Undaunted, Curtis says that she objected to the admission of the
Statement of Decision “because it did not make sense in light of the actual
judgment.” Aplt. Opn. Br. at p. 11. This argument merely continues her
17 effort to view the state court judgment solely through the prism of the
fraud claim on which she prevailed. However, this is not a basis to
collaterally attack the state court’s judgment voiding Ammec’s deed to
Sisters, which makes perfect sense because it is not based on the
unsuccessful fraud claim.
a. The Rooker-Feldman doctrine does not apply.
Additionally, Curtis argues that the bankruptcy court’s decision
violated the Rooker-Feldman doctrine. This doctrine emanates from the
holdings in Rooker v. Fidelity Trust Co., 263 U.S. 413, 416 (1923) and District
of Columbia Court of Appeals v. Feldman, 460 U.S. 462, 486-87 (1983), “under
which a party losing in state court is barred from seeking what in substance
would be appellate review of the state judgment in a United States district
court, based on the losing party’s claim that the state judgment itself
violates the loser’s federal rights.” Johnson v. De Grandy, 512 U.S. 997, 1005–
06 (1994). Once again, this argument is tied to Curtis’ belief that the state
court judgment was based on the unsuccessful fraud claim. She also
contends that she prevailed on all claims in the state court action because
Ammec voluntarily dismissed her from its fourth cause of action seeking to
cancel the Ammec/Sisters Deed just before the state court held its bench
trial on that claim. Alternatively, she argues that she prevailed in the state
court because Ammec also dismissed its claim against her for breach of her
fiduciary duties.
Notwithstanding Curtis’ arguments, the state court judgment
18 specifically canceled and voided the Ammec/Sisters Deed. Nothing Curtis
has said or argued can change this unequivocal fact. The meaning and
import of the state court judgment is not subject to legitimate dispute.
Thus, neither Ammec’s adversary proceeding—nor the bankruptcy court’s
summary judgment ruling—violated the Rooker-Feldman doctrine.
Rather, it is Curtis who attempts to collaterally attack the state court’s
judgment voiding the Ammec/Sisters Deed. We acknowledge that neither
Curtis nor Debtor were parties to the state court judgment voiding the
Ammec/Sisters Deed because the court granted Ammec’s motion to
dismiss them without prejudice immediately before the bench trial
occurred. Consequently, the Rooker-Feldman doctrine does not apply. It only
can be applied against parties to the prior action. Fatehmanesh v. Seror (In re
Manesh), 2018 WL 989582, at *10 (9th Cir. BAP Feb. 6, 2018), aff'd, 774 F.
App’x 413 (9th Cir. 2019).
b. Full faith and credit principles apply.

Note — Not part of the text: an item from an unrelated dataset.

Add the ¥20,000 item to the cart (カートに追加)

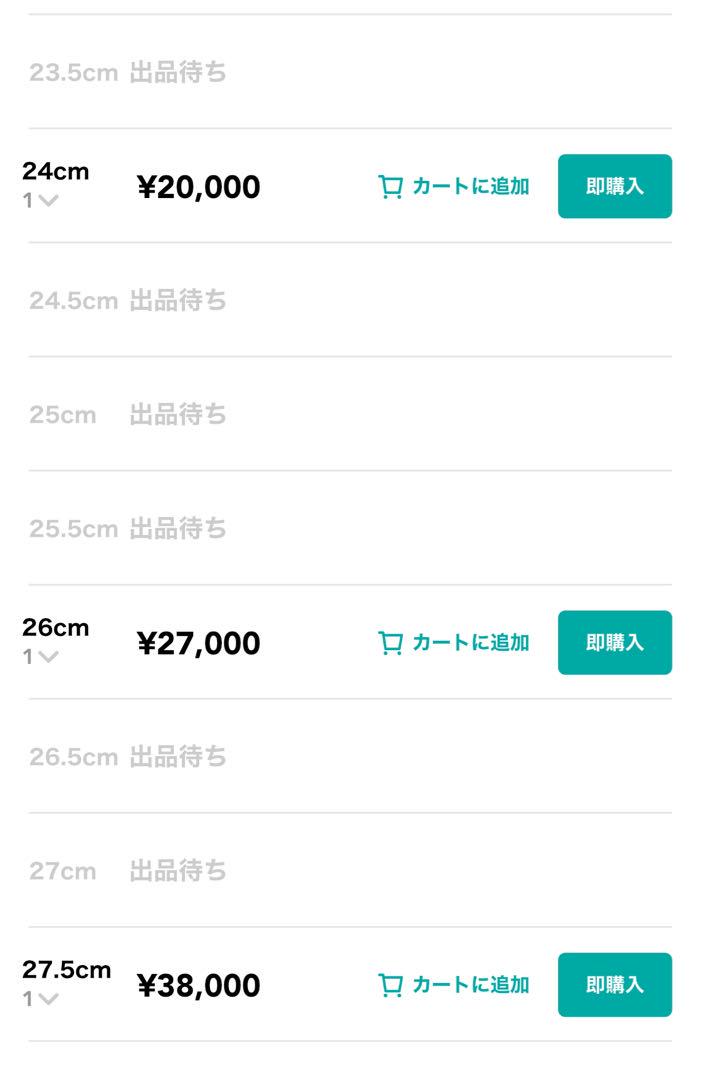[454, 187]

Even though the Rooker-Feldman doctrine does not apply, full faith
and credit principles are both applicable and controlling. Under 28 U.S.C.

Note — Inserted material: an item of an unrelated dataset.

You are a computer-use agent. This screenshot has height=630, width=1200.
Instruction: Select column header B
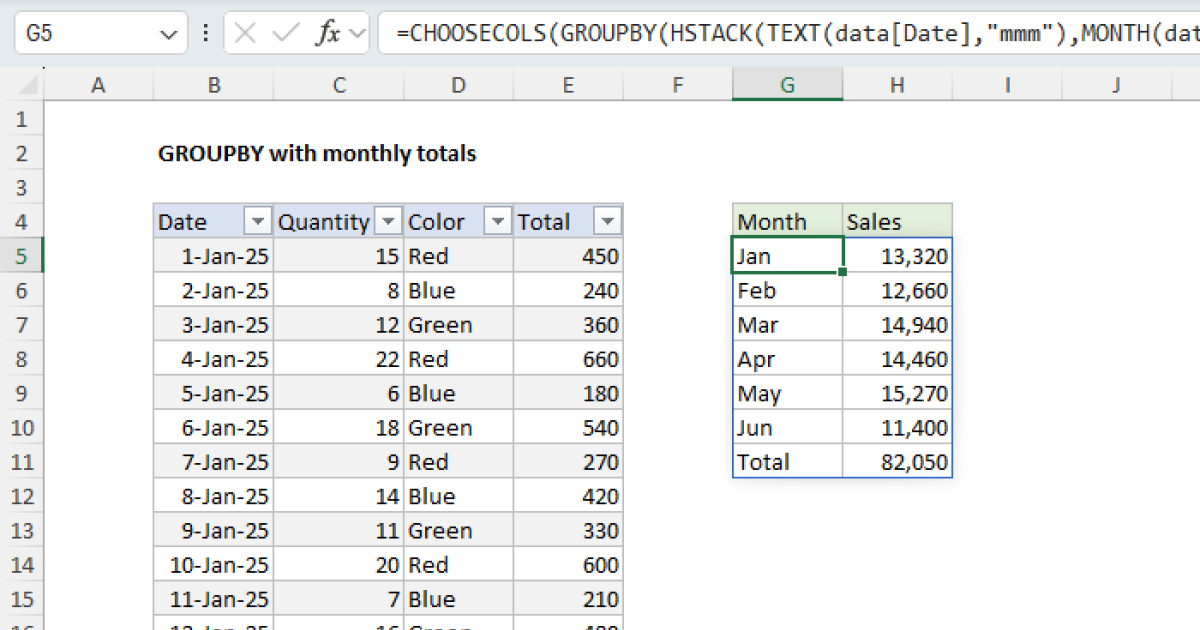[x=213, y=84]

§ 1738, “state judicial proceedings shall have the same full faith and credit
in every court within the United States as they have in the courts of the
State from which they are taken . . . .” Migra v. Warren City Sch. Dist. Bd. of
Educ., 465 U.S. 75, 76 (1984). “The most direct consequence of applying the
Full Faith and Credit statute is that a federal court must enforce a state
court judgment when an action is brought for that purpose.” C. Wright &
19 A. Miller, 18B FEDERAL PRACTICE AND PROCEDURE, JURISDICTION, § 4469 &
n.16 (3d ed. 2024) (listing cases). Full faith and credit doctrine also prohibits
us from considering Curtis’ collateral attacks on the state court judgment.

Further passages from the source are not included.